My point is that they can't decide if an app is malicious or not, only if it may be malicious. If they block something, then most likely the AV is fairly confident that there's something malicious happening. But there is a chance the AV may be wrong. Once again, the only indication that something definitely is malicious is a detection from signatures.

If something is detected by name on VirusTotal, it is from signatures. If it's a heuristic detection then of course it's from heuristics. But, since VT only does static scans rather than executing the malware, behaviour blockers are not used.

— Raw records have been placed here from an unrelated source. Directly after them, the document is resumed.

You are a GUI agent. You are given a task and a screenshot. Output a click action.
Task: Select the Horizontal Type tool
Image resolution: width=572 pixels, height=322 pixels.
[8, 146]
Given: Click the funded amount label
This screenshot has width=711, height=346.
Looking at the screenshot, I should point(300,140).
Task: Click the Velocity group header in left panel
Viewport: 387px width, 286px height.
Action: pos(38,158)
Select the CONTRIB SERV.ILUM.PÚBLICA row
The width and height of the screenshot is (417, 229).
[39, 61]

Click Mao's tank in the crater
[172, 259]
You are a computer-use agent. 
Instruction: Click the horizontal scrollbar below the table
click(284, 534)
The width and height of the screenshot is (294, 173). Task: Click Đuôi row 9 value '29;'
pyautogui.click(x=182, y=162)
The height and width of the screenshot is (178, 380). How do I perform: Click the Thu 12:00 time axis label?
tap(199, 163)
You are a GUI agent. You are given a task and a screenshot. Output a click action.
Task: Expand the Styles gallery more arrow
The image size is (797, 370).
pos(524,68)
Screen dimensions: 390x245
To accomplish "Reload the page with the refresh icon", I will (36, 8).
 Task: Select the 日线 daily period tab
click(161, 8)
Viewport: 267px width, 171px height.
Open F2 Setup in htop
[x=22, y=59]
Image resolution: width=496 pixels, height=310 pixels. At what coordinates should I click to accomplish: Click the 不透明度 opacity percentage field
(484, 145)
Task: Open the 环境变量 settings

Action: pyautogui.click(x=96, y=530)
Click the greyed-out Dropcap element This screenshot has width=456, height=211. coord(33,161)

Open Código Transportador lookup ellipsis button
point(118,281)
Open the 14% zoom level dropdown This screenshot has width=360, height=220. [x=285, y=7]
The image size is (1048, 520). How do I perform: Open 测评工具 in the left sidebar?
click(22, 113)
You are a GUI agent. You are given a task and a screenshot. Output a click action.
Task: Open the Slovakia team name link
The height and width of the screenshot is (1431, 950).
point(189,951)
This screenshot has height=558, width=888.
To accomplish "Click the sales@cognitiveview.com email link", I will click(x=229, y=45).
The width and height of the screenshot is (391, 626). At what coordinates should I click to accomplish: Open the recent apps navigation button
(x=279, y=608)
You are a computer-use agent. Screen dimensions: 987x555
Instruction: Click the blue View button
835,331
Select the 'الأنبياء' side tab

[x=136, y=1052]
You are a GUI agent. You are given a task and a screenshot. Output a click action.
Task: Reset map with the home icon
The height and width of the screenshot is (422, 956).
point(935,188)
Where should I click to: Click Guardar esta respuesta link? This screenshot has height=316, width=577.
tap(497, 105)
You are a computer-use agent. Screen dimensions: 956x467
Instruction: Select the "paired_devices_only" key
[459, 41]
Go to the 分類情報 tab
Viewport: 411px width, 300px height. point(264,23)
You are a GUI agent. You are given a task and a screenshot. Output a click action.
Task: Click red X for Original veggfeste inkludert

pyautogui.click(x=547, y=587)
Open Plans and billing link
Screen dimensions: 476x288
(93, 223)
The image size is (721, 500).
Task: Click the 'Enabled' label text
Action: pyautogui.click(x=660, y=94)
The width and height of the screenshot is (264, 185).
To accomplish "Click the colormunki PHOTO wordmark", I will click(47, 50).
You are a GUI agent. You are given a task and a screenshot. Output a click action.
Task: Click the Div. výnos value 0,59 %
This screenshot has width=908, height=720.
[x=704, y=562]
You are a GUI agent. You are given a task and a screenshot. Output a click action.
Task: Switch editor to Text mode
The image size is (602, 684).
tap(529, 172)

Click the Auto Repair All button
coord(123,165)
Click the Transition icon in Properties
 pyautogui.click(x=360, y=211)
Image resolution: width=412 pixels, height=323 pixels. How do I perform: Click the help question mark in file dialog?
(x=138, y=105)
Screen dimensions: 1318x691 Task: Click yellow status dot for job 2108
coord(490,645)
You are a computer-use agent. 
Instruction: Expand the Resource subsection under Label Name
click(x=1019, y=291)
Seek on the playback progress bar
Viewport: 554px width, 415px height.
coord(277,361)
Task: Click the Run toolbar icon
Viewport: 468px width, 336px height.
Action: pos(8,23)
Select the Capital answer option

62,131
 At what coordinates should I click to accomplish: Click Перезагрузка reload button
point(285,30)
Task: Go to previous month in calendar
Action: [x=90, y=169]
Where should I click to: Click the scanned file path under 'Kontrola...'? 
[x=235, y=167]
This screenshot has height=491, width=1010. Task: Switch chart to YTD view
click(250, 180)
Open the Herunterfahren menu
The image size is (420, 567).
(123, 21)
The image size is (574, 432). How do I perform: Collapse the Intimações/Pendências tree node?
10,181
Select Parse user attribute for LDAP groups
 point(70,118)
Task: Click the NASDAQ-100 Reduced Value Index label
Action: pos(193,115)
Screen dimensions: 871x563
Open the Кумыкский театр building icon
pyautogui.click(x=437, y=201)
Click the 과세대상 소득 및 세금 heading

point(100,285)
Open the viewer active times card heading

Here's an example of an alert from Kasperksy.
https://www.kaspersky.com/blog/antivirus-notifications/16900/

 

This is not how I understand it. AV's don't only auto-block malware when malware hapens to be in the signaturelist, nowadays they send it to the cloud where behavioral monitoring is trying to come up with a verdict. That's why you get to see certain detection names like: Mal/Generic-S and TR/Dropper.Gen, they are suspicious enough for AV's to flag them. And thanks for the pic, I suppose this is what they mean with user dependent. Like I said, they give the user to allow it anyway, and thus it should be counted as a fail in my view.

 

I think you're misunderstanding. I was talking about the alerts that AV's might give. I'm using OSArmor and SpyShelter myself. Obviously, these kind of tools are not geared to average Joe's, since they depend on a user's knowledge about what's normal and abnormal app behavior. And that's my whole point, this should be the job of an AV.

 

I agree, but I like a product that provides a choice. If you want it to do everything for you, let it do so and accept when it makes mistakes. If I can toggle a setting that let's me decide, that is my preference. As I have stated before, I haven't had anything malicious successfully get in in the last 15 years. I have had Windows installations made unbootable by false positives a few times in that same time period.

 

Yes, but I believe it's not about this. I also think it's a cool extra feature to have, but in AV testing it shouldn't play a role, that's all I'm saying. AFAIK, Win Defender doesn't give such alerts, so it doesn't have a user controlled BB, for good reason because it might cause too many alerts, and then everyone would complain again.

 

I can agree. The default should be no prompts for testing. But I like options for "advanced users".